2012年6月25日月曜日

言語教師認知の研究の意義

言語教師認知をもう一度考えておきましょう。
本研究は確実に進んでいます。日本の教師認知全般にわたる研究の動向は、秋田喜代美(1992)の論文が概要を捉える意味で参考になります。

教師の知識と思考に関する研究動向

授業の中で教師は何をどう考えて教えているのかを捉える必要がありますが、これには多くの要素があり、そう簡単に整理できるものではありません。ある授業で教師がどのように授業をしたかを分析して、ある程度理解できたとしても、それが別の授業で生きるかどうかは分かりません。

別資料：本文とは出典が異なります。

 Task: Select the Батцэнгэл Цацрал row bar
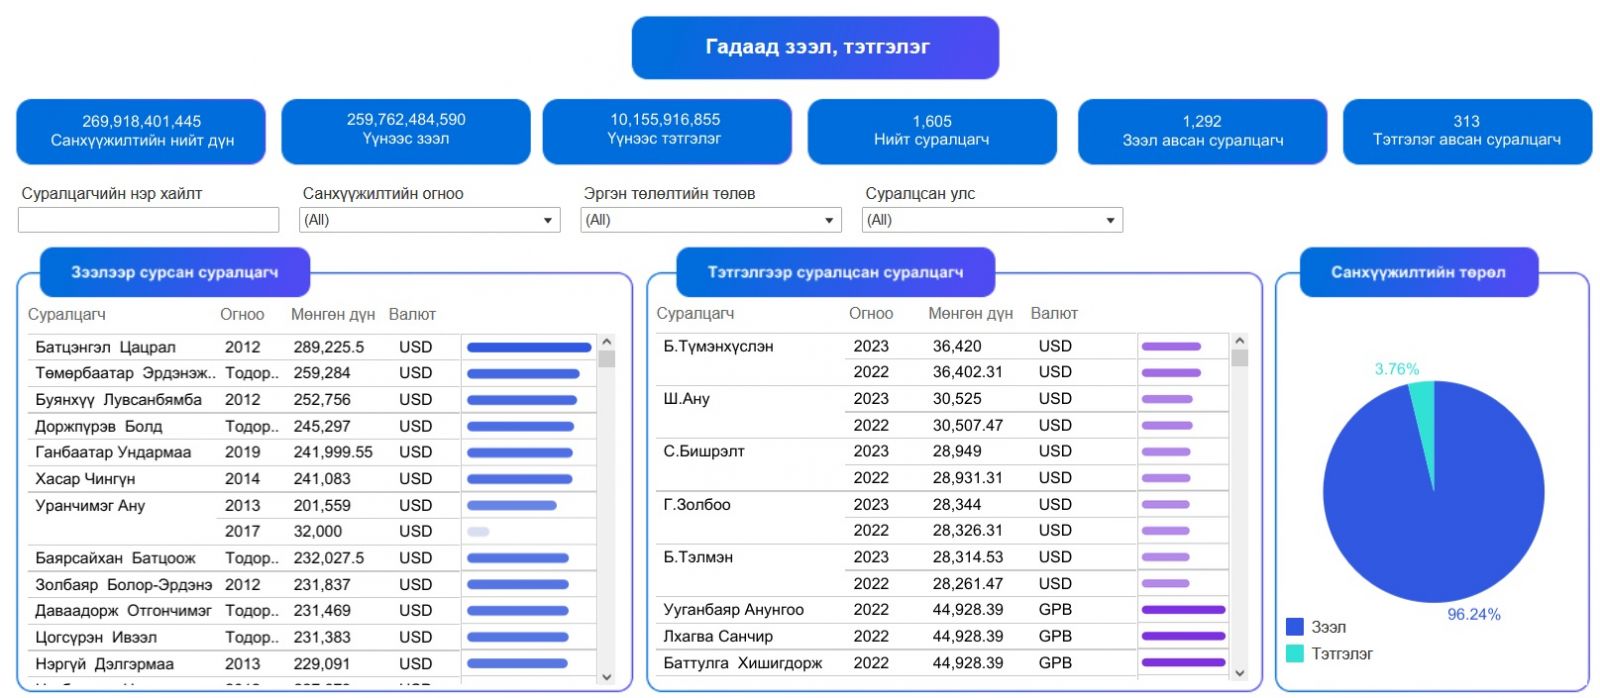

英語の授業で、発音で、/r/と/l/の指導をするとしましょう。効果的にその違いを教える方法は様々です。小学生と中学生では違う方法を取ることが必要かもしれません。こどもとおとなでは違うでしょう。母語を日本語とする人とそうではない人でも違います。

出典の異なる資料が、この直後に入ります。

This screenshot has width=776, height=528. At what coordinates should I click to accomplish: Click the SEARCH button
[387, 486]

さらに、授業のポイントをどこに置くかでも内容は変わります。

・音を認識する → 聞く
・音を発話する → 話す
・意味を理解する → コミュニケーションする

その他に、場面や状況、学習者のニーズや動機なども考慮する必要があります。

これらを総合して、教師は判断して授業を行なっています。その知識や技能を教師が身につける必要があると考えるのが、「教師の成長」ということにつながります。

秋田氏の論文のさいごに、本研究の3つの課題が書かれています。

1 研究方法
2 教師と生徒の認知
3 日本での研究の必要性

この3つの課題は、20年以上を経たいまでも解決されていませんが、徐々に注目を集めてきていることは間違いありません。多くの研究がなされるようになってきました。

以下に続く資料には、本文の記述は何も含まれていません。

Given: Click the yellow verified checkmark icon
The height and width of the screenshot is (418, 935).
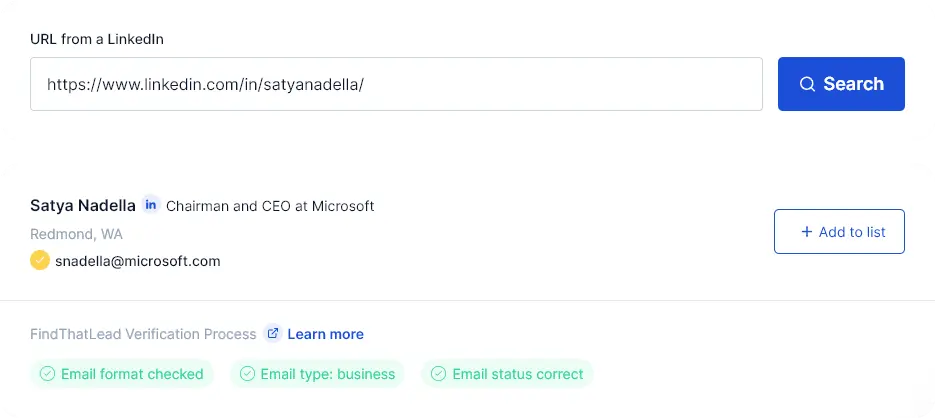Looking at the screenshot, I should point(40,260).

しかし、「教える」あるいは「学ぶ」現場ではどうでしょうか?

言語教師認知の研究は、おそらく主流となる研究ではないでしょうが、多くの教育研究、教科指導、言語教育、言語学などに必要な視点です。

国際理解教育という領域では、まず教師が国際理解ということをどう考えているのかが問われるでしょう。

ドイツ語を教えることと英語を教えることなどについても何か違いがあるのか?もしあるとすると、それは何か?言語を教える教師に共通する知識や技能はあるのか?などを考えることも大切です。

予備校というのは特に興味深い教育現場です。日本では欠かせない教育現場であるにもかかわらず研究分野ではまったく無視されていると言ってもよいでしょう。なぜそうなのでしょうか?あるいは、実際にどのような役割をしているのでしょうか?

フィンランドの教育は多くの人が注目していますが、一部が紹介されている程度です。人によっては、「小さな国の教育で、日本には当てはまらない」などと考えています。しかし、多くの地域で教師が何をしているかを知ることはとても重要でしょう。

言語教師認知の研究の意義は、簡単に言うと、言語教師に注目することで、「教える」ことを考えてみることにあると思います。

そのためには、研究方法、授業での生徒との関係、日本というコンテクストの研究は、いまでも求められる研究の方向性を示すものと言えます。